Screw you, Burl Ives!

the upside is that, since it has been playing since Halloween, Christmas music will be banished to the cellar the exact instant the calendar turns to Dec. 26. It’s like a switch is flicked and poof, its gone!

I prefer Tom Lehrer’s.

I wouldn’t be so disrespectful to Burl Ives. He seems like a cheerful jolly Claus-esque singer, but he once Shot his own son for being a dishonorable coward.

Or this inspiring carol.

This is what really irks me. Dec. 26th is, in fact, the second of the twelve days of Christmas, and an appropriate time to be playing Christmas music, as opposed to, say, November.

It’s like we use the music to inspire people to buy crap, but not for the actual holiday.

:astonished:
No !
I’m shocked and astounded. And also somewhat disappointed.

Yeah those are pretty good.

Christmas lyric that always stuck in my craw was Bono’s line from “Do They Know It’s Christmas”
Well, tonight thank god it’s them instead of you
Really showing some empathy there. I mean, holy crap, I sure am glad it’s them starving and not me. Cause if they were fed and I was the one starving, well, that would really suck.

Finally, on the 30th anniversary re-recording (Bono had also been on the 20th, and has sung the same line each time), the lyric was finally changed to “Well tonight we’re reaching out and touching you.” Which is still pretty glurgey but the song overall, to my ears at least, holds up better than “We Are The World” and “Tears Are Not Enough,” both of which are violently unlistenable IMHO.

The xmas songs that make me want to poke holes in my eardrums with knitting needles are Raffi’s version of “Must Be Santa” (the other recordings of it may be just as odious, but his is the version I hear most here in Ontario) and Nana Mouskouri’s “Old Toy Trains.” And there’s a special place in hell for the director of the video for Hall & Oates’ “Jungle Bell Rock.”

The list of Christmas songs I can actually appreciate is pretty slim:

  • “Fairytale of New York,” obviously. I’ve heard great versions by Amy MacDonald, Stars and Coldplay (it’s apparently indestructable).
  • “Merry Christmas (I Don’t Want to Fight Tonight)” by the Ramones
  • “Christmas Wrapping” by the Waitresses, but Save Ferris’ rewrite is terrific.
  • “I Wish it was (sic) Christmas Today” by Julian Casablancas.
  • “Little Saint Nick” by the Beach Boys.
  • “Thank God It’s Christmas” by Queen.

And there were some cool covers on the old KROQ Kevin & Bean Christmas compilations.

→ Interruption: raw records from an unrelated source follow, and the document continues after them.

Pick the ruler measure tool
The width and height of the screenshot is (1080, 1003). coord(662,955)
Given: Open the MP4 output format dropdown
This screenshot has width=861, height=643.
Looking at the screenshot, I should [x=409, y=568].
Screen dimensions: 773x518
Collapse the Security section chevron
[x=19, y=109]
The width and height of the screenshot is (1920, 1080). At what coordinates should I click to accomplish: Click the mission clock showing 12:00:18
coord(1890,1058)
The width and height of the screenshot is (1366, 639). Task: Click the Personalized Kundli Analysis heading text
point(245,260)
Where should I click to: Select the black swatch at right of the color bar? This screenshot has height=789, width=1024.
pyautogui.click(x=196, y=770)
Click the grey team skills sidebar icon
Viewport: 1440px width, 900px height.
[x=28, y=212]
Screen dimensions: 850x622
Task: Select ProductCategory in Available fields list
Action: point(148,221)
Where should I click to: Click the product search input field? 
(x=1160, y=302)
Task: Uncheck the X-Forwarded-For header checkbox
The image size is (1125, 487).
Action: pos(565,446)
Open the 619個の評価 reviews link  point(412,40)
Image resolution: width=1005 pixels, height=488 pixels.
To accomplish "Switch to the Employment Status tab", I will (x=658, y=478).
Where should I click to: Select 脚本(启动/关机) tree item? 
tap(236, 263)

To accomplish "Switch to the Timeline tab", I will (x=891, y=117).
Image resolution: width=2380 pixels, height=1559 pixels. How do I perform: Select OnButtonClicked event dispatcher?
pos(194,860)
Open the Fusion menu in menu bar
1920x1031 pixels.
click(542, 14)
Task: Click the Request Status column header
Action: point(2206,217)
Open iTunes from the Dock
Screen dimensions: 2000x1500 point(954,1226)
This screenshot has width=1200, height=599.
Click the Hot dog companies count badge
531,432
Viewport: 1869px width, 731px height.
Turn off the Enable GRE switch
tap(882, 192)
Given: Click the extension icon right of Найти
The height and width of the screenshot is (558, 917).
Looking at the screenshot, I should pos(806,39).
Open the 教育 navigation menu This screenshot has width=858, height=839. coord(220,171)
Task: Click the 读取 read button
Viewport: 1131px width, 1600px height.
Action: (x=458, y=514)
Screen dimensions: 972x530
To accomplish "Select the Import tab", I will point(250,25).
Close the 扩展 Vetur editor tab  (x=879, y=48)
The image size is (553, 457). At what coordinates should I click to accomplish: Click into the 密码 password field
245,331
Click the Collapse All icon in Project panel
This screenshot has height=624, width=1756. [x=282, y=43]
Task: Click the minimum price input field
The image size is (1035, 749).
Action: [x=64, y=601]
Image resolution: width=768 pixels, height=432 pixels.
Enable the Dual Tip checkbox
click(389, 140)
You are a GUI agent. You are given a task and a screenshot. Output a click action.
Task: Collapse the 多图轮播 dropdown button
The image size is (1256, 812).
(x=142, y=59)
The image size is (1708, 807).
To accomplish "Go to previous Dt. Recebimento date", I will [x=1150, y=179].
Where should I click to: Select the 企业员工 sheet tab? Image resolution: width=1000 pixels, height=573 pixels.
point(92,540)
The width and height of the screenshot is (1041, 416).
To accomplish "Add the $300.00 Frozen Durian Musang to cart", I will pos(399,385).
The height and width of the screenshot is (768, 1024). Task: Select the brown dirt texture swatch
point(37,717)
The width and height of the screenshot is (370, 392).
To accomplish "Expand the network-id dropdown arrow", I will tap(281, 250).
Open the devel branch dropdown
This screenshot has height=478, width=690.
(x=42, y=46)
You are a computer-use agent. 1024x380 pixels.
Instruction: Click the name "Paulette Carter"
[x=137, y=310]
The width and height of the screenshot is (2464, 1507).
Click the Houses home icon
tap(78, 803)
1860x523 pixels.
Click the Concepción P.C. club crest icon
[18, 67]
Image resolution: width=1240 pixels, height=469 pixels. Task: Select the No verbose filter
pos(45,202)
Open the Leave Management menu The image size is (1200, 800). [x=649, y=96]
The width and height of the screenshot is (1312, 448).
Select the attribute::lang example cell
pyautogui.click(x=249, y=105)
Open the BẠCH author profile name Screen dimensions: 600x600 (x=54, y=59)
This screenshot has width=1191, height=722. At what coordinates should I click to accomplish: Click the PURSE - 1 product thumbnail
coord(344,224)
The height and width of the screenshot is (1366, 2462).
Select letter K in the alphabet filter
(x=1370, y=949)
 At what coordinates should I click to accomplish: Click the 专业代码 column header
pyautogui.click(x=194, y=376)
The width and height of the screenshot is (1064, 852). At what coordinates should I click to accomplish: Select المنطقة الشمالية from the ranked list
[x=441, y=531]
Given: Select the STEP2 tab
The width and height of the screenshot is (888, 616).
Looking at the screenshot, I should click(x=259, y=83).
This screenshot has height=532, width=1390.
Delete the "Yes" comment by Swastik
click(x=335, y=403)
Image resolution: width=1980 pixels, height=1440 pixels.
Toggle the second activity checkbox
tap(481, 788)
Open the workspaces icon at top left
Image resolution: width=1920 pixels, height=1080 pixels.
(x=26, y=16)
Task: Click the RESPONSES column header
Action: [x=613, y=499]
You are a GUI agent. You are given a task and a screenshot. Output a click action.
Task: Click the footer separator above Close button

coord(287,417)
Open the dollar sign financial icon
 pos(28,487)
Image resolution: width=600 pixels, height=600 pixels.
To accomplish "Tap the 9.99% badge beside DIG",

I love the original. I shall have to listen to the rewrite.

As I remarked in another thread, Americans effectively celebrate Advent, not the Twelve Days of Christmas.

You can interpret it as “Say Hello. Not to strangers of course, but, ya know, to friends.”

Wait!

So the lyrics aren’t

“Have a jai alai jolly Christmas” ?

While we’re slamming classic Christmas songs,
What’s up with the circus rifts on the Beach Boys Santa Clause is Coming to Town?
Sooo cringy

I wish somebody could explain to me:
If Die Hard is a Christmas movie, how come “Stagger Lee” isn’t a Christmas song?

OK, my ire is officially directed to whoever it was who posted a reference to… that other Christmas song. I’m not fond of “Holly Jolly Christmas”, “Jingle Bell Rock”, or “Rocking Around the Christmas Tree” (which are all the same song anyway), I get annoyed by things like “Grandma Got Run Over by a Reindeer”, I actively dislike “Last Christmas”, but …that other Christmas song… is an absolute affront to everything. It’s a horrible, insipid song, that also acts as an extremely pernicious earworm.

Your only protection is the fact that, as soon as I realized what was happening, I quickly scrolled past that post, and I’m not going to risk going back to see who it was. I can only pray, as it is, that I was quick enough to avoid infection.

Trivia: the guy playing Santa in the video is record company exec, Tommy Mottola, who was later married to the woman responsible for arguably the most oppressively omnipresent Christmas song ever, Mariah Carey. I won’t name it because just reading the title can cause people to break out in hives and cold sweat.

He also had an almost supernatural sense of smell. It was so sensitive, that he could tell if a place smelled of mendacity.

And yet a tiny little tear let him down

The person responsible for programming the mall’s Muzak was either not paying attention or was being subversively ironic. I had a similar experience while doing holiday shopping in Rite-Aid when I heard Jethro Tull’s A Christmas Song.